*** Opening of Text ***
Kelly was asked today if he believes the Irish are in better shape under center with Kizer entering another telltale November than they were last season with Golson at the helm.
“Absolutely. Just the confidence I think more than anything else is probably the big difference between the two,” said Kelly. “Everett was a great athlete, could do a lot of things, strong arm. But the makeup of the quarterback position in itself, I think leadership, command – I'd have to give the nod to DeShone at this point.”
Golson lost three fumbles and was intercepted seven times in four November outings for the 2014 Irish. He connected on seven touchdown passes as well while running for another from 61 yards out, guiding the offense to 31, 33, 28, and 0 points (before being replaced by Malik Zaire in the latter) en route to four consecutive defeats.
Senior strong safety Elijah Shumate will sit out the first half of Saturday afternoon’s affair in the Steel City, the result of a targeting penalty and subsequent ejection incurred in the second half last week in Philadelphia.
Shumate’s technical backup at the position, oft-injured classmate Nicky Baratti, struggled in his stead. As a result, Kelly noted Sunday that Matthias Farley will start for Shumate against Pittsburgh, sliding over from his backup free safety role and thus playing at least one half in congress with Max Redfield.
*** Close of Text ***
Reproduce the football report word for word, starting with "Golson lost three" and going on through "four consecutive defeats.".
*** Opening of Data for review ***
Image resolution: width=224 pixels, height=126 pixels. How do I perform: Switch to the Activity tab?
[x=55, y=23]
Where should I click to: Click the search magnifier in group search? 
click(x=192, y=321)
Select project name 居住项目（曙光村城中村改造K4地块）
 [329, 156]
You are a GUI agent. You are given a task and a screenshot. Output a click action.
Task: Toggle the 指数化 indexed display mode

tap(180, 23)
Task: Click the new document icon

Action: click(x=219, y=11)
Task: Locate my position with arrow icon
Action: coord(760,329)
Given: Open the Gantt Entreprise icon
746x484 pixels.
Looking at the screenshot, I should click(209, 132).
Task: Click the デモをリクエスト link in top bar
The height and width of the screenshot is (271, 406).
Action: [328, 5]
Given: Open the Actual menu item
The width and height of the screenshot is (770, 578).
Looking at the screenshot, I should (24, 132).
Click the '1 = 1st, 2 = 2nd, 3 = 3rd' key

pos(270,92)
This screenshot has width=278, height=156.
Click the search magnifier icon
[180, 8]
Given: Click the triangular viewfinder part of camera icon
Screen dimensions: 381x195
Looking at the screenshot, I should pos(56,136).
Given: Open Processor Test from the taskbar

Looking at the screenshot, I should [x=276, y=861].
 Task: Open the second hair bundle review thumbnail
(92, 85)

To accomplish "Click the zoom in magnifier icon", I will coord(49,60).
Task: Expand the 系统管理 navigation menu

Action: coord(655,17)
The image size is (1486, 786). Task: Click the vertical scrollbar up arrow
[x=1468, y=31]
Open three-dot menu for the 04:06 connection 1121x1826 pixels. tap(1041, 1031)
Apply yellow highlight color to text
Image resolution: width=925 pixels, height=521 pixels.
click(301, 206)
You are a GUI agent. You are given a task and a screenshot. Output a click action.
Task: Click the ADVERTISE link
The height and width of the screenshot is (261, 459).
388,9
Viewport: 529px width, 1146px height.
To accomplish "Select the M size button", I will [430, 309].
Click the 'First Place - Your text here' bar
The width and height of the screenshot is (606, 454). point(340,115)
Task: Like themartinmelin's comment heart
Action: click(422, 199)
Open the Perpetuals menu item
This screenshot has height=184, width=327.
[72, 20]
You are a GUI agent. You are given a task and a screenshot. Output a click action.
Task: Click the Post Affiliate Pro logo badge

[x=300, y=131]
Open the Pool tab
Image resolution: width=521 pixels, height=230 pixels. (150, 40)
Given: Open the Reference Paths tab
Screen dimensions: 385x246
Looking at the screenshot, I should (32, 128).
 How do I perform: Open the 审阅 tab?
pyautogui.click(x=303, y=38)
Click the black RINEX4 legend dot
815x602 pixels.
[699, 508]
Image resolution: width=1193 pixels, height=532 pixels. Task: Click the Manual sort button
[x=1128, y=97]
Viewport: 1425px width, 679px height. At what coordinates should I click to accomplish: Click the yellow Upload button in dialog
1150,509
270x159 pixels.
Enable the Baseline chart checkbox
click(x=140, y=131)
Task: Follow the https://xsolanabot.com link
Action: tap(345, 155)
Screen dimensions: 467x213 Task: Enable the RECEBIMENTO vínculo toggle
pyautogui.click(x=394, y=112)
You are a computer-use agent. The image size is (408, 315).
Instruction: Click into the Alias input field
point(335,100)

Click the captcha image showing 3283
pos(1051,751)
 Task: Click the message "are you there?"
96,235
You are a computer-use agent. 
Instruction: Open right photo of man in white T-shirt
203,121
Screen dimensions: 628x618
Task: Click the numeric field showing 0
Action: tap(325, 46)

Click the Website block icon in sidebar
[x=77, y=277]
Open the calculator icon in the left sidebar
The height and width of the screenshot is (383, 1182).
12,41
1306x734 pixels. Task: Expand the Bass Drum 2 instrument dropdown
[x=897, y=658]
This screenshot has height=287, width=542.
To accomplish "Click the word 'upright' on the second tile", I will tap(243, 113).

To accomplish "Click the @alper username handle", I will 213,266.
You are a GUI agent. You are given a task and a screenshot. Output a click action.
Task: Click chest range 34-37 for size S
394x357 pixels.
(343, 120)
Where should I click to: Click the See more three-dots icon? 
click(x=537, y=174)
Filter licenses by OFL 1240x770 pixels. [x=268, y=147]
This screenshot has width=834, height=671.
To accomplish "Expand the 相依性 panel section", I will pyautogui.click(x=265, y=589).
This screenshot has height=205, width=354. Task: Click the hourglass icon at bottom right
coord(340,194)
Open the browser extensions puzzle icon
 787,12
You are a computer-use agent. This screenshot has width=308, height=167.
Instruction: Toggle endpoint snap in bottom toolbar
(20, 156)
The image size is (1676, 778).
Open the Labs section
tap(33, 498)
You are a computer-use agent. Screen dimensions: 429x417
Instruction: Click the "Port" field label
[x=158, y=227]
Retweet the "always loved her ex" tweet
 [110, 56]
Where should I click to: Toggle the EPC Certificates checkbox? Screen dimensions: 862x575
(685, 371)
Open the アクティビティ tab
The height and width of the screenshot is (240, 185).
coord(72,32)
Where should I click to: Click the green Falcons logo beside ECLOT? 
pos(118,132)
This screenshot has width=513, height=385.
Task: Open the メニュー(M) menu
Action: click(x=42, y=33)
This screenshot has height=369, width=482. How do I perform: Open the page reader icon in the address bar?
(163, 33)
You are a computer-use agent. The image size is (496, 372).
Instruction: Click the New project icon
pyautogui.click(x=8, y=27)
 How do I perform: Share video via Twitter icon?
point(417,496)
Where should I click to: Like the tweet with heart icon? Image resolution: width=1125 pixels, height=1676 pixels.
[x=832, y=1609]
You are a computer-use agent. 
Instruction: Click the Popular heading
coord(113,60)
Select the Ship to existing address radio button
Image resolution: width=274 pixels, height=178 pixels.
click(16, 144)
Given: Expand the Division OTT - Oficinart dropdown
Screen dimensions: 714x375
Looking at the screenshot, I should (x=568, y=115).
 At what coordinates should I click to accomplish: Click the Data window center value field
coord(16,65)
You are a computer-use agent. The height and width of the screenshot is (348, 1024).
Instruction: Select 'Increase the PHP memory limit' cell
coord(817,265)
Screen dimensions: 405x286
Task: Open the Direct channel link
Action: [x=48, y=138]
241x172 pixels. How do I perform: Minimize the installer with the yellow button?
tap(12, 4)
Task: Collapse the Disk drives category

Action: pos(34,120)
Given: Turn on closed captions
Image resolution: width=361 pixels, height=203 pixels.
*** Close of Data for review ***
→ Finished exercise
Golson lost three fumbles and was intercepted seven times in four November outings for the 2014 Irish. He connected on seven touchdown passes as well while running for another from 61 yards out, guiding the offense to 31, 33, 28, and 0 points (before being replaced by Malik Zaire in the latter) en route to four consecutive defeats.